Foto: KEYSTONE/AP/JULIO CORTEZ

Solange die Liquids verboten waren, führte die E-Zigarette noch ein Nischendasein in der Schweiz. Ende April veränderte sich die Situation schlagartig, als das Bundesverwaltungsgericht das Verbot von nikotinhaltigen Liquids für E-Zigaretten mit sofortiger Wirkung kippte. Fortan waren der Import und Verkauf unter Berücksichtigung des Cassis de Dijon-Prinzips zulässig.

Allerdings war der Verkauf noch nicht geregelt, vor allem bezüglich Minderjähriger. Das neue Tabakproduktegesetz war erst unterwegs und noch nicht beschlossen. Das Bundesamt für Lebensmittelsicherheit und Veterinärwesen (BLV) lud deshalb Branchenvertreter an einen Runden Tisch, um diese Lücke zu füllen und nach Lösungen zu suchen.

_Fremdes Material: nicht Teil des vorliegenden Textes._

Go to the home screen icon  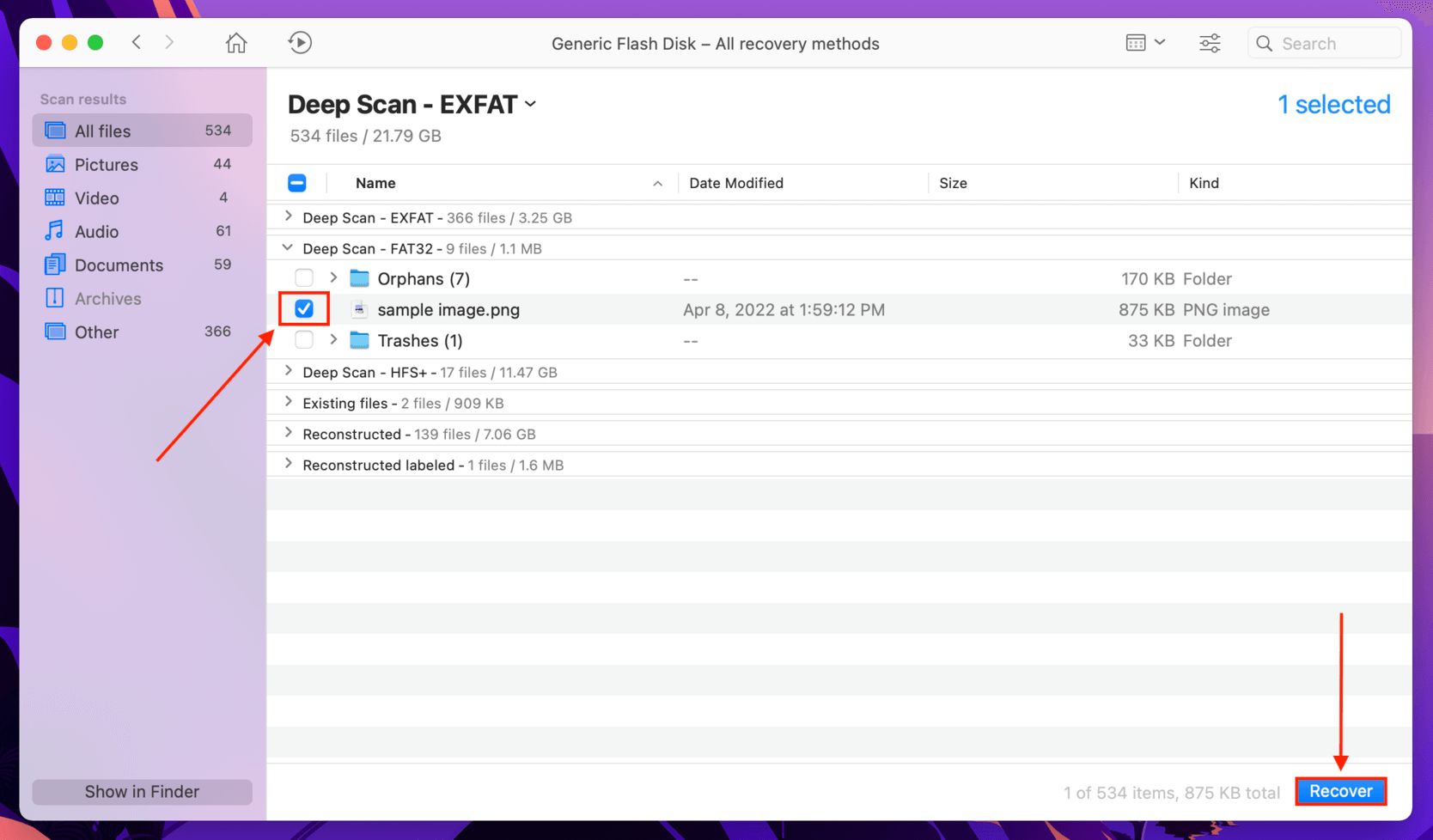coord(236,43)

Innerhalb von zwei Monaten entstand so ein Selbstregulierungspaket für den E-Zigaretten-Bereich. "Wir sind mit dem Resultat sehr zufrieden, das vor allem dank den involvierten Unternehmen zu Stande gekommen ist", betont BLV-Mediensprecher Stefan Kunfermann im Gespräch mit der Agentur Keystone-SDA.

Einige Anbieter beschlossen auf freiwilliger Basis einen Verhaltenskodex, diese Produkte nicht an Minderjährige zu verkaufen. Der Codex trat am 1. Oktober in Kraft.

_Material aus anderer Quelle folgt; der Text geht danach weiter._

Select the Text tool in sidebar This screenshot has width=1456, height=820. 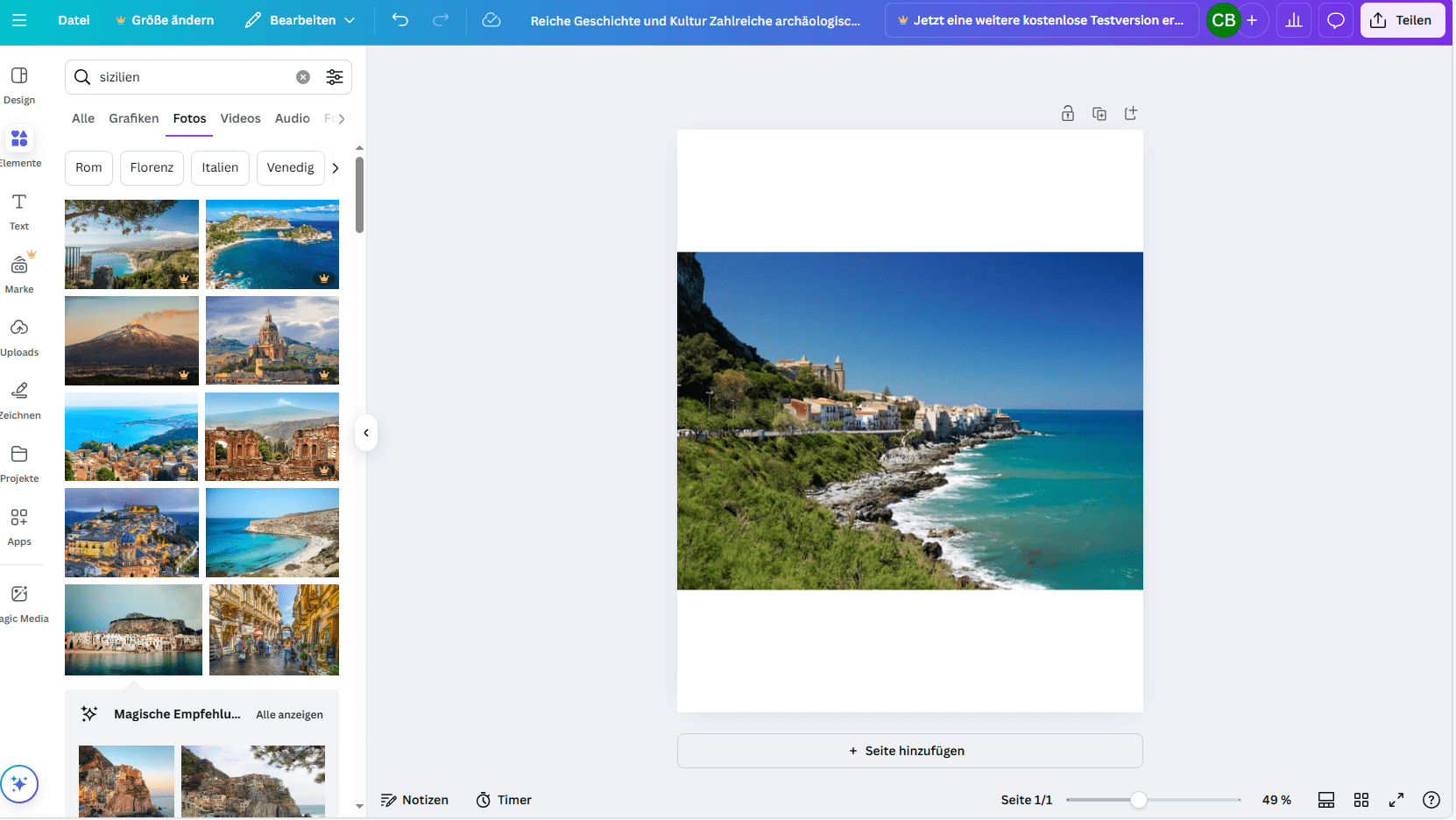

Mit der Markteinführung des Nikotinverdampfers von Juul in der Schweiz Anfang Dezember gewann die Problematik des Verkaufs an Minderjährige schnell wieder an Dringlichkeit. Die Nummer 1 für E-Zigaretten auf dem US-Markt sah sich Kritik ausgesetzt, weil viele Jugendliche auf das neue Produkt aus Übersee ansprachen. Der Konzern passte in der Folge seine Marketingstrategie an und zog gewisse Geschmacksrichtungen, die bei den jugendlichen Käufern sehr angesagt waren, aus dem Angebot zurück.

Um die Wogen zu glätten, kündigte Juul an, den knapp 1,8 Millionen Raucherinnen und Rauchern in der Schweiz eine Rauchstopp-Hilfe anzubieten. Der Konzern unterzeichnete den Verhaltenskodex zum Mindestalter inklusive Werbeeinschränkungen im Jugendbereich.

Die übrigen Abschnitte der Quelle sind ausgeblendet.